[Dataset excerpts]
+===+

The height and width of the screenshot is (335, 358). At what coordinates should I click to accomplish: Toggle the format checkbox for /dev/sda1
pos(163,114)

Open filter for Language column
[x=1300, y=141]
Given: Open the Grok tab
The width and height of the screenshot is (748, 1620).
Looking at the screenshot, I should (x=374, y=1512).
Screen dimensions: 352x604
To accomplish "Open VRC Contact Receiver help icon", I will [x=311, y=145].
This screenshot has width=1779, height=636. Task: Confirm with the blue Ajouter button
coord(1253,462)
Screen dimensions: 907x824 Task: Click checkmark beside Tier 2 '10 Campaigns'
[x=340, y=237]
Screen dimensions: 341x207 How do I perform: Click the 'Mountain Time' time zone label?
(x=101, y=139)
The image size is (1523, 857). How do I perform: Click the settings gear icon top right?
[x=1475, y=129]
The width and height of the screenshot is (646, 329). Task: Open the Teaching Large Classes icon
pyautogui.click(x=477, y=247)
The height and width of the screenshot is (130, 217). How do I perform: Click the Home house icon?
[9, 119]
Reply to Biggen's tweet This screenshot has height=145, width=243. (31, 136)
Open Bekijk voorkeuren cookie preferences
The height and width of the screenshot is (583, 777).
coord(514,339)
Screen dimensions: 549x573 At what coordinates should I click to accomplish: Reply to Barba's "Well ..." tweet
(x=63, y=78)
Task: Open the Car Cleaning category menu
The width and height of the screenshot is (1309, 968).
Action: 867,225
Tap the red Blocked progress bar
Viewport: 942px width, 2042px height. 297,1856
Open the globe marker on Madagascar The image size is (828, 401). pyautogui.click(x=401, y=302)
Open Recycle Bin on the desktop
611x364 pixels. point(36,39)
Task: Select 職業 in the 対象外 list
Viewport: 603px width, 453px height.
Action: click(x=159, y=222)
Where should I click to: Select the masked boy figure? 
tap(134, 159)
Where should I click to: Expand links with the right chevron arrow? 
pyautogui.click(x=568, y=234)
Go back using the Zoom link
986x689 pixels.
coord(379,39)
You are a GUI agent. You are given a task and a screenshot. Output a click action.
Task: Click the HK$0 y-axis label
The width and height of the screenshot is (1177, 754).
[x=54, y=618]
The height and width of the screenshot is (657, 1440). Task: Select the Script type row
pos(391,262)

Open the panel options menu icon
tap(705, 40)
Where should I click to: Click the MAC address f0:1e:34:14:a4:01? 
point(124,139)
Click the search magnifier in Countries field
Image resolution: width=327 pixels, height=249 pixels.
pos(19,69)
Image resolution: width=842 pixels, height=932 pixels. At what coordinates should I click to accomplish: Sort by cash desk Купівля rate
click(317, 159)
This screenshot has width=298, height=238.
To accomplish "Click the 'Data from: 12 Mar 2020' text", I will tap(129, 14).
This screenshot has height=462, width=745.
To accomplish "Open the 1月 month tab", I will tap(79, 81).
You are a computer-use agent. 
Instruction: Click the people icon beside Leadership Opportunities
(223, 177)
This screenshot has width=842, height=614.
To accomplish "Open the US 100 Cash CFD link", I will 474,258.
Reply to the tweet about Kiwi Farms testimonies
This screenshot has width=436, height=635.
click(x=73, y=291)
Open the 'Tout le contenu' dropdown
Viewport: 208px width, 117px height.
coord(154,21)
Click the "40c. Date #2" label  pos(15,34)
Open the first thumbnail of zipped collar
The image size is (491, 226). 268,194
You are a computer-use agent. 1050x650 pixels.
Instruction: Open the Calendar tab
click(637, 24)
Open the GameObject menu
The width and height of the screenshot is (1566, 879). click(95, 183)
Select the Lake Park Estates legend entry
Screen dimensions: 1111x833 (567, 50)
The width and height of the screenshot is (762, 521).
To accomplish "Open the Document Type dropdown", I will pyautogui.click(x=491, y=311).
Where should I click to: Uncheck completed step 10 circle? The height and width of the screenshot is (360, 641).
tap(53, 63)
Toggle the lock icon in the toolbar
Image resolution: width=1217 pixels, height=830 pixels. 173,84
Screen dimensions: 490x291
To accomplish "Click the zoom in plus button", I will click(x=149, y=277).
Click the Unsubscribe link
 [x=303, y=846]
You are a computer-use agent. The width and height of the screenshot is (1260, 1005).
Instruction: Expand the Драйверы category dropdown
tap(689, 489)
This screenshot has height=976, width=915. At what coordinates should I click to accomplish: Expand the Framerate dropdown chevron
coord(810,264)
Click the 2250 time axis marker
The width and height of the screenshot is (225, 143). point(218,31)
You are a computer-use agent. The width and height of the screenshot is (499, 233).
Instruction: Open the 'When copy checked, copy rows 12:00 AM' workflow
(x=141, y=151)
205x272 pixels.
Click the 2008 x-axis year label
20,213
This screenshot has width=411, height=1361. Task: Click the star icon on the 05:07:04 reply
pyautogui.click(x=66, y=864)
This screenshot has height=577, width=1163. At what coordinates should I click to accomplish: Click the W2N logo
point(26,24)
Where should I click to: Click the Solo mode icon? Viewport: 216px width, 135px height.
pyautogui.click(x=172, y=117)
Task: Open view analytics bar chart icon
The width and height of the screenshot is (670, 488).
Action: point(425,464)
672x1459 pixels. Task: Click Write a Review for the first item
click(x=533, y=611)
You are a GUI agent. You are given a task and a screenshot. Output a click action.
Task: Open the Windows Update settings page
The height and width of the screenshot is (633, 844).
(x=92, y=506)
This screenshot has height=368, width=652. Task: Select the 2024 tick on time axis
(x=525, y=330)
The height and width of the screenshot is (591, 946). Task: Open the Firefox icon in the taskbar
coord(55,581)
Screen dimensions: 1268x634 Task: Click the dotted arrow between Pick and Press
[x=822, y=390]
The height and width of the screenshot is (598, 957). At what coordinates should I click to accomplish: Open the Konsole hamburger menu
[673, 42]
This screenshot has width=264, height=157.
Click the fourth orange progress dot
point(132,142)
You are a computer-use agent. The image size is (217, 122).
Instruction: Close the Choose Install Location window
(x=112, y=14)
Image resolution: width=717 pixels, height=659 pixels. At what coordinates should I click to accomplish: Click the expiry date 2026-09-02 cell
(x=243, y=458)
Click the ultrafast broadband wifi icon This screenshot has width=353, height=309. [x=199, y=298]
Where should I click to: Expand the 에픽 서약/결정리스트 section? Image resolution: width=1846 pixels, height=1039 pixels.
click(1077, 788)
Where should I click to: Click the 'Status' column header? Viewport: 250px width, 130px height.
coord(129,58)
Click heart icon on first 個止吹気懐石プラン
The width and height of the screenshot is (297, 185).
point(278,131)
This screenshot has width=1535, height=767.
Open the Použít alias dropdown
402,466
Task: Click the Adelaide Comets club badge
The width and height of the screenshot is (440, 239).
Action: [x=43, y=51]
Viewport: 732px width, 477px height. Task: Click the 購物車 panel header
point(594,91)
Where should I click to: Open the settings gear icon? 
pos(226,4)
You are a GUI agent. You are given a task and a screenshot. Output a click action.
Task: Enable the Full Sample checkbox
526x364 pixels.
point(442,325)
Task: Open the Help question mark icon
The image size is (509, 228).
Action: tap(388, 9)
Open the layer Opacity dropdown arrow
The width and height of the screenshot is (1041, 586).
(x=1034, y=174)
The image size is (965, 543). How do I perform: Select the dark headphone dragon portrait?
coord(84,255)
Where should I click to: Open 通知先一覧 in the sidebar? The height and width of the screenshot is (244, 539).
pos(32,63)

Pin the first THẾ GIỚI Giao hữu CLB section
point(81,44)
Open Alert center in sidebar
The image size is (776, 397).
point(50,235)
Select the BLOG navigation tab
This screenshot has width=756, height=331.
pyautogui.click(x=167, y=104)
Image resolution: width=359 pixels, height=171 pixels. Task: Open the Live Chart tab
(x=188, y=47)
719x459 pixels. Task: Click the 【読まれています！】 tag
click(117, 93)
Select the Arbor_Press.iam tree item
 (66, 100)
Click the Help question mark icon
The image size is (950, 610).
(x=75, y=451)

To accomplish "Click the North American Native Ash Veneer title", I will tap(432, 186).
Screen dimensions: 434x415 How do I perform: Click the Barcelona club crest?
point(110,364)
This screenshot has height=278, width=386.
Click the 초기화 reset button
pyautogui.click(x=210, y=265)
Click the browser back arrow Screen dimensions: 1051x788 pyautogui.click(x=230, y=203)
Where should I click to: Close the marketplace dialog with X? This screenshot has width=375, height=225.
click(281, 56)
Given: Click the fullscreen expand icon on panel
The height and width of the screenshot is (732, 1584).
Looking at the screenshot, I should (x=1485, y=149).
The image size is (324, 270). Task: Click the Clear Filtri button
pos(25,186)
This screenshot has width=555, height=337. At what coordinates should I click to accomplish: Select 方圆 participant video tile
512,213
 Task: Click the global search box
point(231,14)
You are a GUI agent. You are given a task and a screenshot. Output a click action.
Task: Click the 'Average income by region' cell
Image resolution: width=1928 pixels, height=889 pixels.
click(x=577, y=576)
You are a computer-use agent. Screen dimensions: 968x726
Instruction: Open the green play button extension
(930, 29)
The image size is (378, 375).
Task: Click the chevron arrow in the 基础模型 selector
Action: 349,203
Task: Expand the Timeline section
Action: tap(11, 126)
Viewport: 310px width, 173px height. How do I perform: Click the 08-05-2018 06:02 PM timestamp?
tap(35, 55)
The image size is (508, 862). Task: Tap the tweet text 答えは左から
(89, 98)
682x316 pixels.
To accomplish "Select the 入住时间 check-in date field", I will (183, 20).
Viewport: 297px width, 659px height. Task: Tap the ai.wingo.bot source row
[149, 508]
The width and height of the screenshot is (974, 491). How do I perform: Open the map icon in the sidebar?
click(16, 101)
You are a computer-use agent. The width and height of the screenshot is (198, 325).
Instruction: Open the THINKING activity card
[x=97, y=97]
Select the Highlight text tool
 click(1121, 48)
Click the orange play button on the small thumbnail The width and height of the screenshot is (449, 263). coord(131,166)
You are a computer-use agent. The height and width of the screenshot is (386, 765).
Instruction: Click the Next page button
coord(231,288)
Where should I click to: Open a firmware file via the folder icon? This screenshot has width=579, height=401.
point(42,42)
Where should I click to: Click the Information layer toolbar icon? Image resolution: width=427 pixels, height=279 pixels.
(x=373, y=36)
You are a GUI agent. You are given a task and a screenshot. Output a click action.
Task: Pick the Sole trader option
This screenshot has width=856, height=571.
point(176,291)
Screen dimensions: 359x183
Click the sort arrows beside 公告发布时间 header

+===+

◆ What to do ◆
How many lines in the entries hold the word "field"? Only the number is wanted.

◆ Reply to the task ◆
2